Basically I believe that
We figure out who needs what, make good schemas,
can never be done properly and in finite time.
But we should be able to have an environment where requests like T414199: Add datetime versions of timestamp fields to Wikireplica databases could be implemented gradually and step by step.
Therefore what I would propose is to have a possibility to create custom views which can be based on the replica database. Basically some writable database that has easy access to the replica data. Some views could be materialized if needed.
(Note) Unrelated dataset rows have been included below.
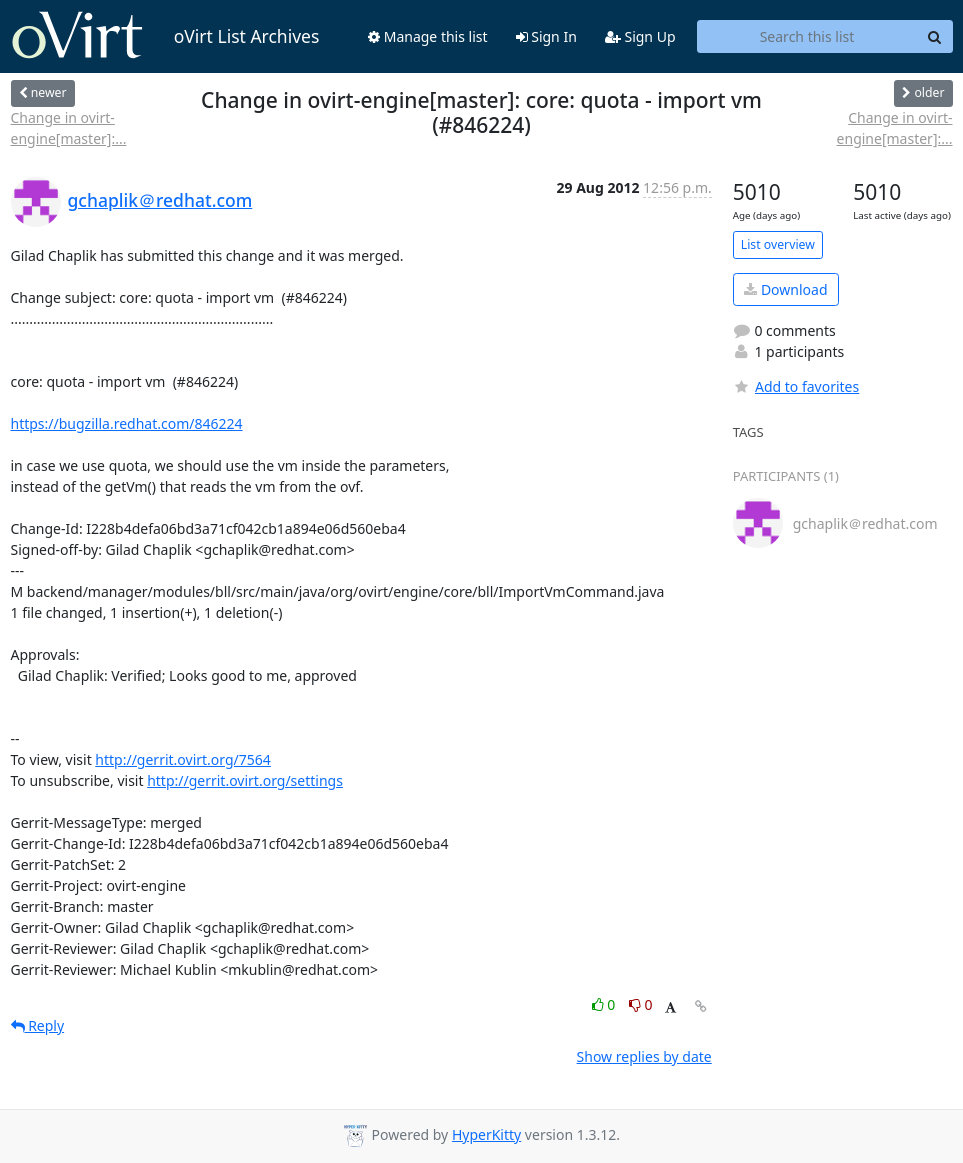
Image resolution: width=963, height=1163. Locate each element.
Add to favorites (796, 386)
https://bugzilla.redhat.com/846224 (127, 423)
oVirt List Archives (165, 36)
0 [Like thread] (605, 1004)
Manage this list (428, 36)
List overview (778, 244)
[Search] (935, 37)
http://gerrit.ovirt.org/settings (245, 780)
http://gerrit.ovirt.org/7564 (183, 759)
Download (785, 289)
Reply (38, 1025)
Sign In (546, 36)
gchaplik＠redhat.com (160, 200)
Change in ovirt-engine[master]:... (69, 128)
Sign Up (640, 36)
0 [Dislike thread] (641, 1004)
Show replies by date (644, 1056)
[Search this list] (807, 37)
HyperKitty (486, 1134)
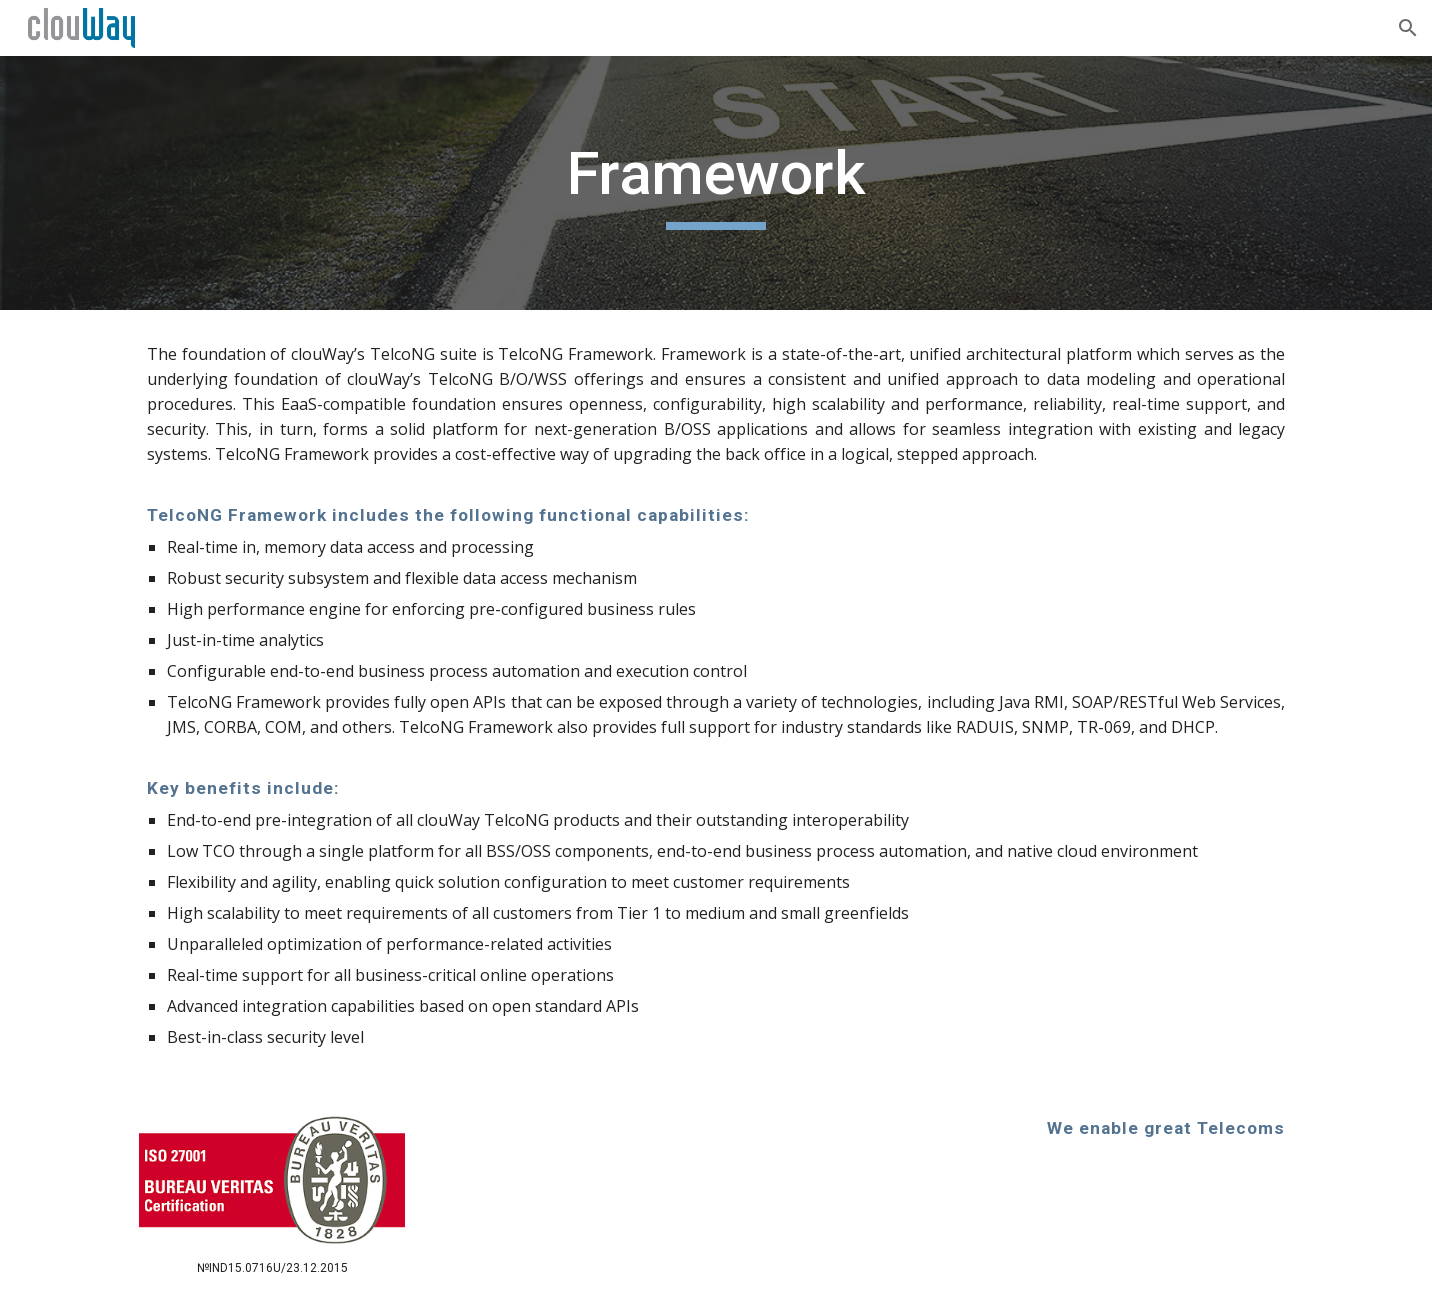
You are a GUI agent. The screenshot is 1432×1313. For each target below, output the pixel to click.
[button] (1408, 28)
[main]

This is explicitly for normalized data (unlike T204950: Public Edit Data Lake: Mediawiki history snapshots available in SQL data store to cloud (labs) users) although some inspirations can be drawn from the data lake efforts definitely.
Data stewarding?
Managing those views could be a challenge, for example it would be great that we de-duplicate certain views into one concept, so we might need some data stewards working on that. Even then, I believe a framework that allows the creativity of tool authors to grow is better than the current state of "this is technically not possible right now".
We might want to try to replicate some data into our own non-WMF infra and experiment with this and we might report our progress here if desired.
Example use cases
Some use cases right off my table, in no particular order
- https://quarry.wmcloud.org/query/102749 - we are right now starting to add more CTE's to this query. Some of those could become reusable views.
- We might try to integrate another report from this Java code - in the end, there is no reason why this and other bots could not re-use a view that holds our "business definition" of the data we need (in this case some kind of activity streak).
- I have also another need to work much closer with the geographical coordinate data from the Wikidata coordinate location property (P626) which would probably require that those data are replicated into PostgreSQL and PostGIS, ideally integrated with some OpenStreetMap data for further analytics.
- If I get this into PostgreSQL due to the above (PostGIS), I might as well use built in notifications instead of Kafka.
- Some tools not covered by Abandoned tool policy such as outreachdashboard and petscan could contribute to the writable schema as well as long as their public data are concerned (via replicating to the new DB or something).
(not all of the above need to fit into this task of course)
If we find more and more tools to agree on certain common views, this could be a major step forward.
I wouldn't focus exclusively on online analytics processing here if we can, just opening up potential analytical use cases.